Use the sample data set to estimate the mean life expectancy of Nobel prize winners.
dtahw2 <- read.table("C:/Users/TheorEco Lab/Desktop/108-2/DataManagement/0518/nobel_lspan.txt", header = TRUE)
str(dtahw2)
## 'data.frame': 21 obs. of 3 variables:
## $ ID : Factor w/ 21 levels "Bernard Katz",..: 3 8 17 1 13 15 7 14 2 16 ...
## $ Born: Factor w/ 21 levels "August 8, 1902",..: 5 9 2 12 1 14 6 10 16 3 ...

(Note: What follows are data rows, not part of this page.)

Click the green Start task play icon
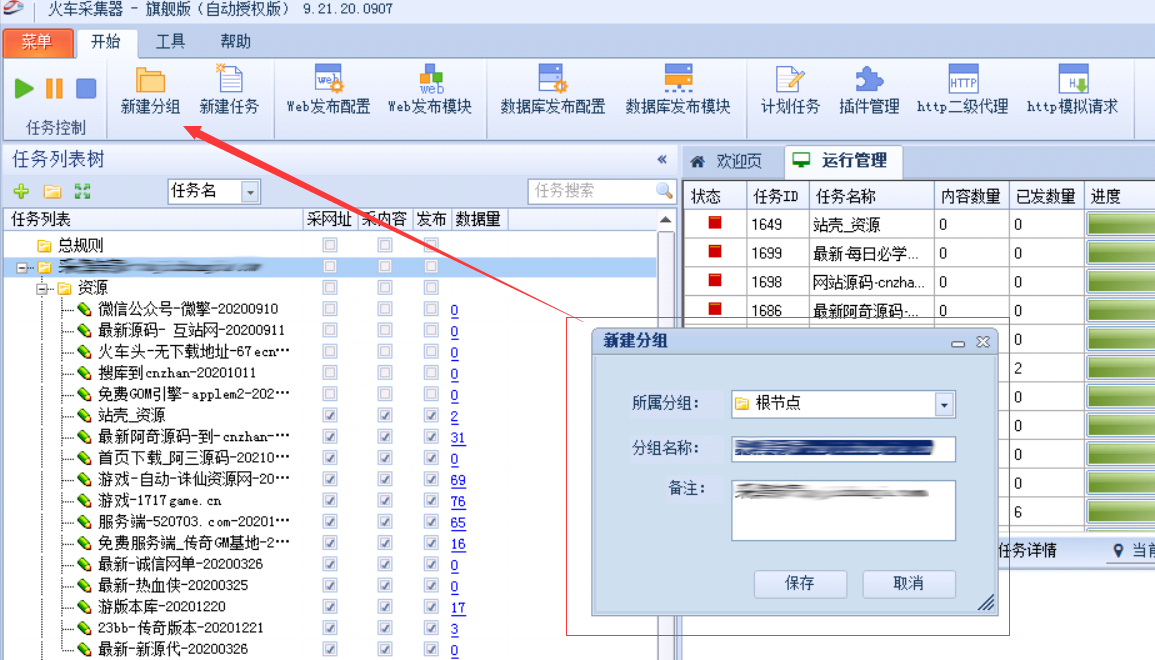 (24, 88)
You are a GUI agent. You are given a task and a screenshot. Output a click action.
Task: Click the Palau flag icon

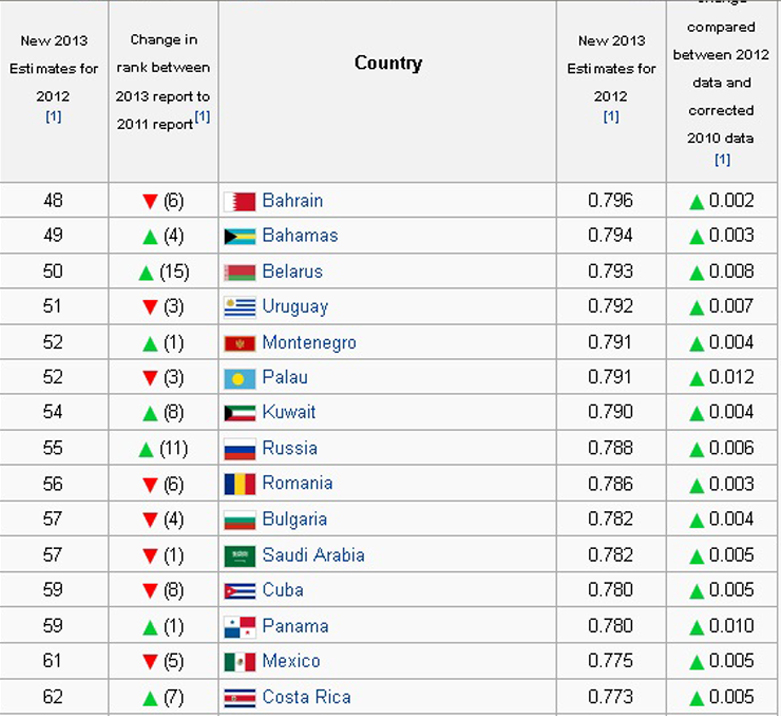(x=240, y=378)
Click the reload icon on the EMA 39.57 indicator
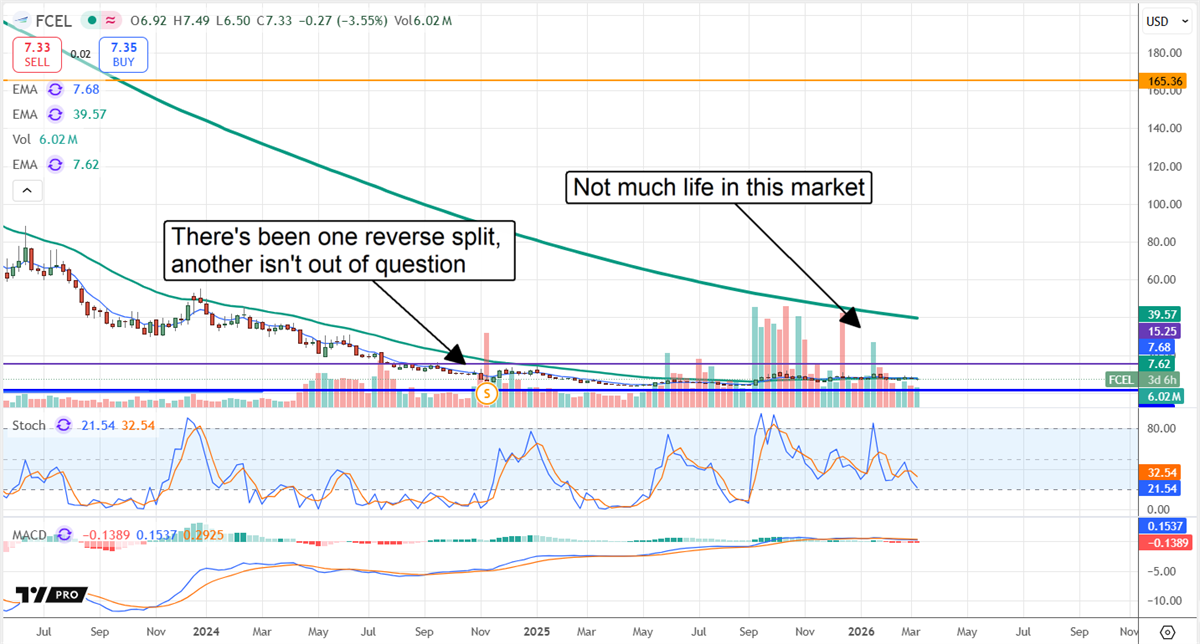 [55, 114]
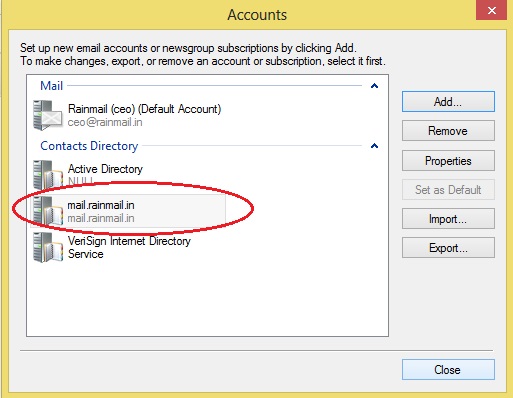Select VeriSign Internet Directory Service entry

coord(128,247)
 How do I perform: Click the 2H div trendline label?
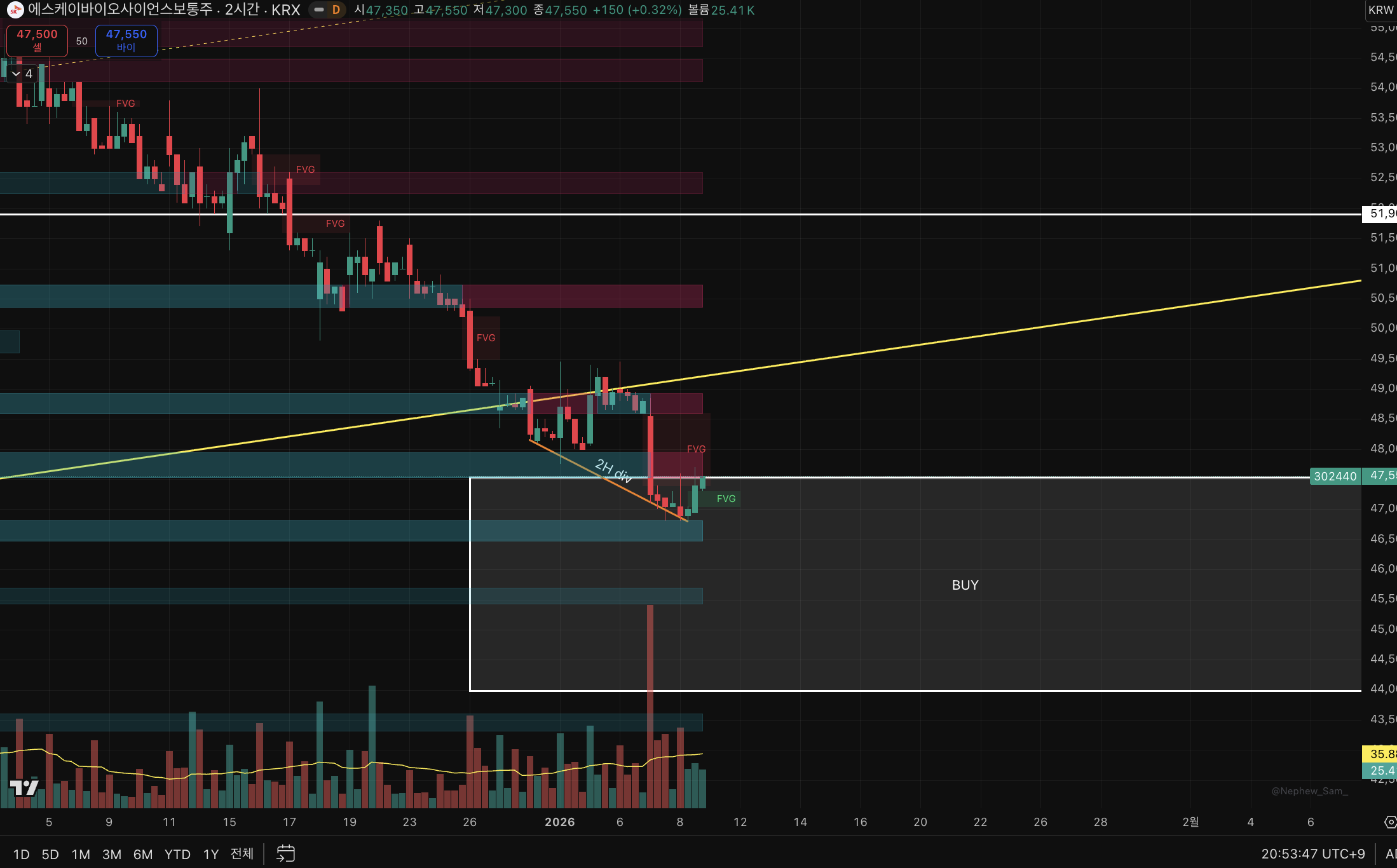tap(613, 471)
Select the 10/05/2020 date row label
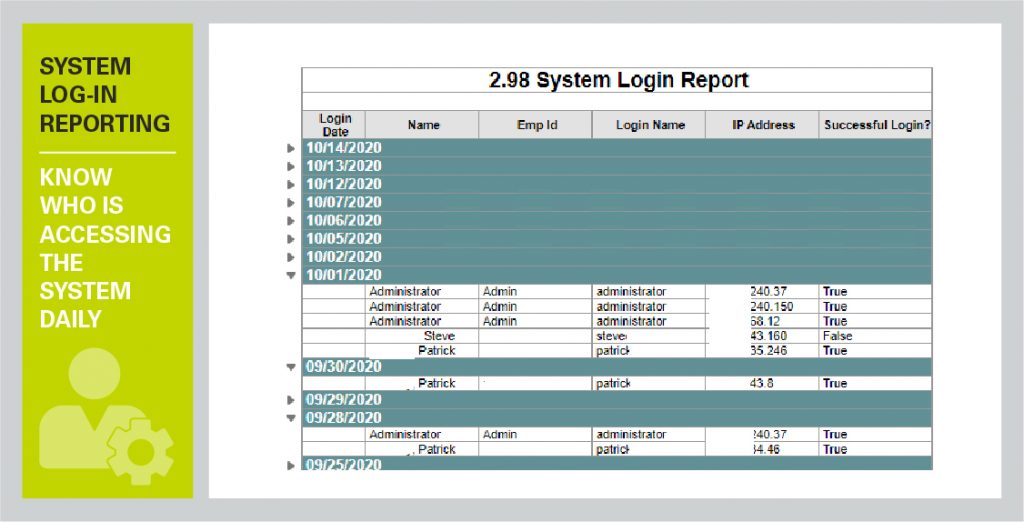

## $ Died: Factor w/ 21 levels "April 16, 1972",..: 21 8 20 2 19 6 5 16 7 4 ...
library(dplyr)
##
## Attaching package: 'dplyr'
## The following objects are masked from 'package:stats':
##
## filter, lag
## The following objects are masked from 'package:base':
##
## intersect, setdiff, setequal, union
library(ggplot2)
library(ggalt)
## Registered S3 methods overwritten by 'ggalt':
## method from
## grid.draw.absoluteGrob ggplot2
## grobHeight.absoluteGrob ggplot2
## grobWidth.absoluteGrob ggplot2
## grobX.absoluteGrob ggplot2
## grobY.absoluteGrob ggplot2
library(tidyr)
library(hrbrthemes)
library(tidyverse)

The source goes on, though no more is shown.